Michael Marper is objecting to the retention of his DNA information on the Home Office's database, despite the fact that he has never been convicted of a crime. He has appealed through the English courts and the ECHR agreed earlier this year to hear his case.
Sedley is an Appeals Court judge who this week proposed that to eradicate the imbalance of ethnic minorities on the DNA database, everyone in the UK, including visitors, should be put on to the system. The ECHR ruling could make that illegal, though, said Dr Chris Pounder, a privacy expert with Pinsent Masons, the law firm behind OUT-LAW.COM.
"I think what is happening is that everyone is waiting for the decision of the ECHR in the case of Marper and everything will fall from that," he said. "If the ECHR comes out for Mr Marper then Lord Justice Sedley's idea would be a non-runner."
The UK is one of the few countries in Europe that includes on its DNA database information from people who have been questioned by police but never convicted of a crime.
Speaking to BBC News, Sedley argued that, contrary to received wisdom, it would boost the civil liberties of citizens to put everyone on the database because it would be fairer. He said that the current database was disproportionately full of information on people from ethnic minorities.
Sedley was among the judges who ruled five years ago in Marper's case. Sedley considered "a universal DNA database" in that judgment.
At paragraph 87 of that judgment, Sedley wrote:
"...I would certainly not assume that a comprehensive national DNA database or samples bank, if one were to be lawfully compiled, would constitute an unacceptable invasion of privacy. It would be for Parliament to decide whether the intrusion and surveillance involved in assembling and maintaining such a resource is an acceptable price to pay for its advantages. Certainly the information available to this court suggests that, subject to these considerations, a universal DNA register would be a real and worthwhile gain in the endeavour to ensure that the guilty, and only the guilty, are convicted of crimes. In other words, whether it is the unconvicted population as a whole whose bodily samples are kept or only that section of it which has faced charges, the justification is the same."

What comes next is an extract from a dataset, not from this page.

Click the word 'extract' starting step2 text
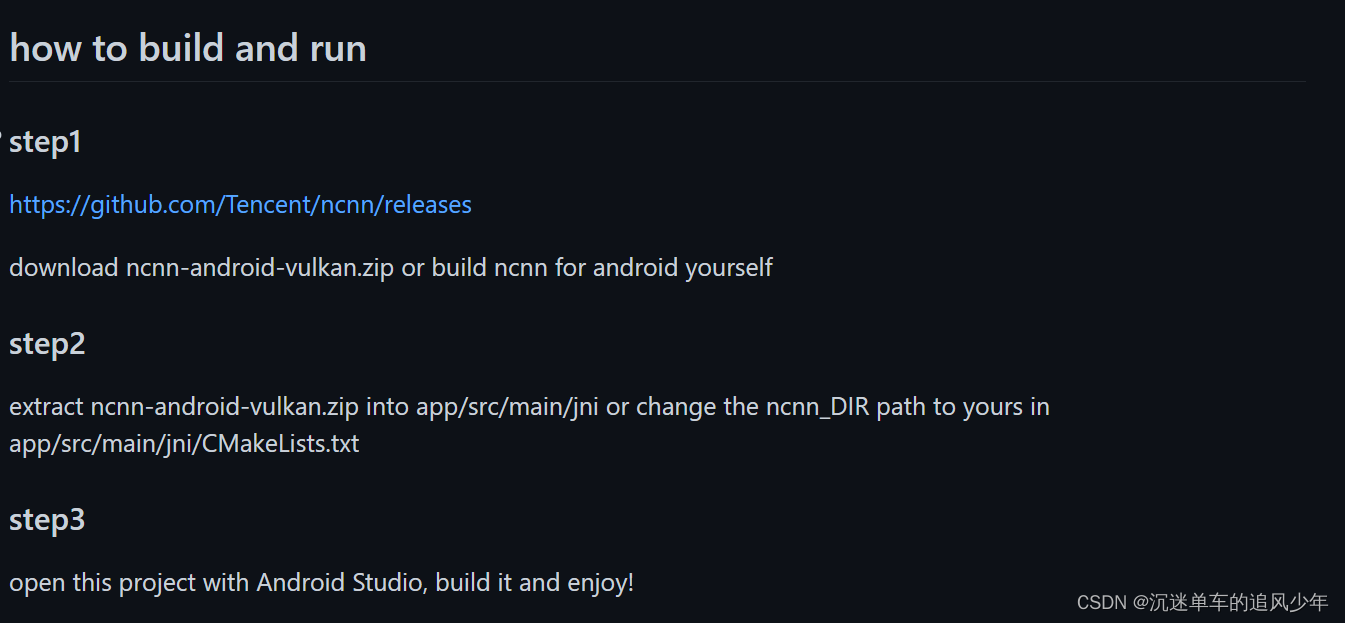 tap(46, 407)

Pounder said, though, that having a complete database would be likely to tempt authorities to use it for a far wider range of purposes than currently planned in moves that could undermine subjects' civil liberties.
"If the DNA of everybody is on the database then I think Lord Justice Sedley has just created a wish list to assume that the data would only be used for policing purposes," said Pounder. "If you have a database of everybody's DNA then the thing is sorting out paternity suits and absent parents and fathers who disappear off the scene. You can see that the pressures would make using the data for these purposes almost inevitable."

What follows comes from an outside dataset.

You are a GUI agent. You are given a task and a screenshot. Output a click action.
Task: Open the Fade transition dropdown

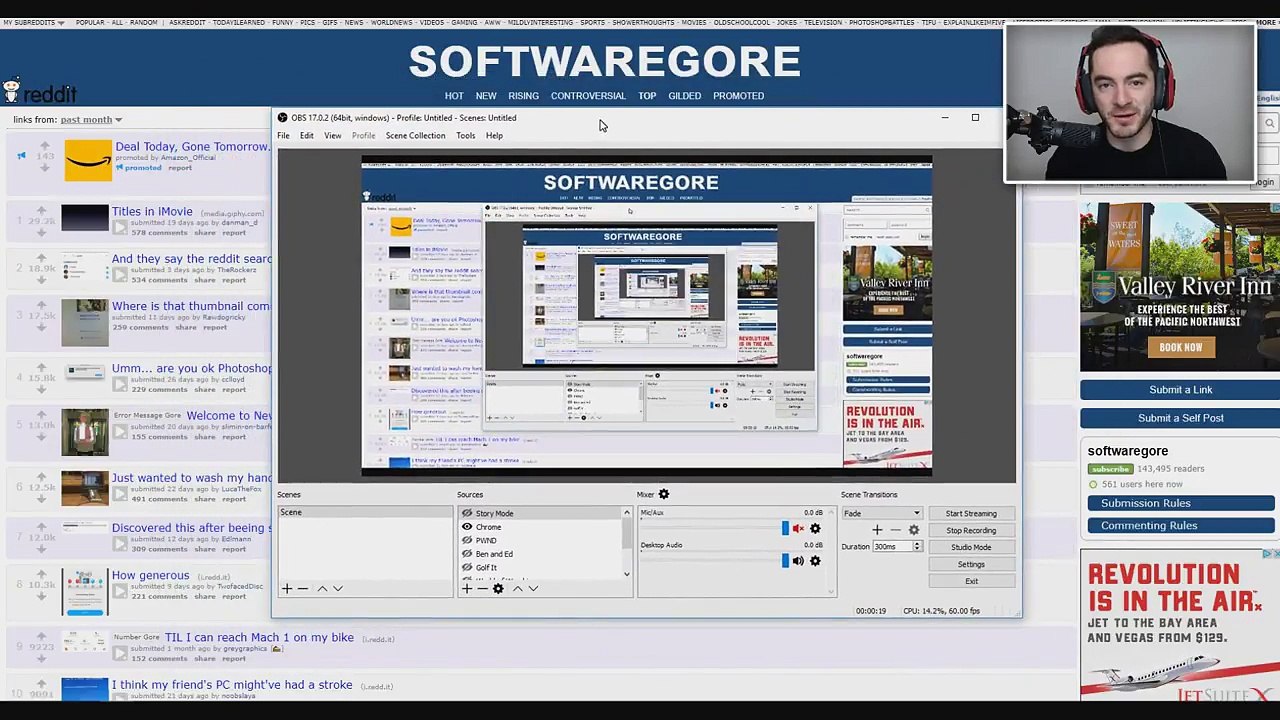point(882,513)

The Government does not currently plan to implement the policy. At a Prime Minister's press briefing this week, the Prime Minister's spokesman confirmed that there were "no plans to introduce a universal, compulsory or voluntary national DNA database".
In response to the suggestion that the phrase "no plans" could be interpreted as the Prime Minister having sympathy for an idea, the Prime Minister's spokesman said that there would be huge logistical and bureaucratic issues to deal with alongside civil liberties concerns.
Pounder pointed out that logistical issues may not be significant. DNA samples could be taken when people are interviewed for an ID card or passport, he said.
Pounder believes that to avoid the existing DNA database being used for increasing numbers of purposes an independent regulator should be established in order to ensure that the public trusts the database.
"At the moment the database is subject to the control of the Home Office, which establishes the ethical considerations as well as controlling those who have access to the database," he said. "This is not a firm regulatory structure and my own preference is for a regulator independent of the Home Office who can sort problems out and who reports to Parliament and not to he Home Secretary."
Such a proposal was made by the Parliamentary Science and Technology Committee in 2005. It said that the independent regulation of any database was essential if the system was to retain the public's trust.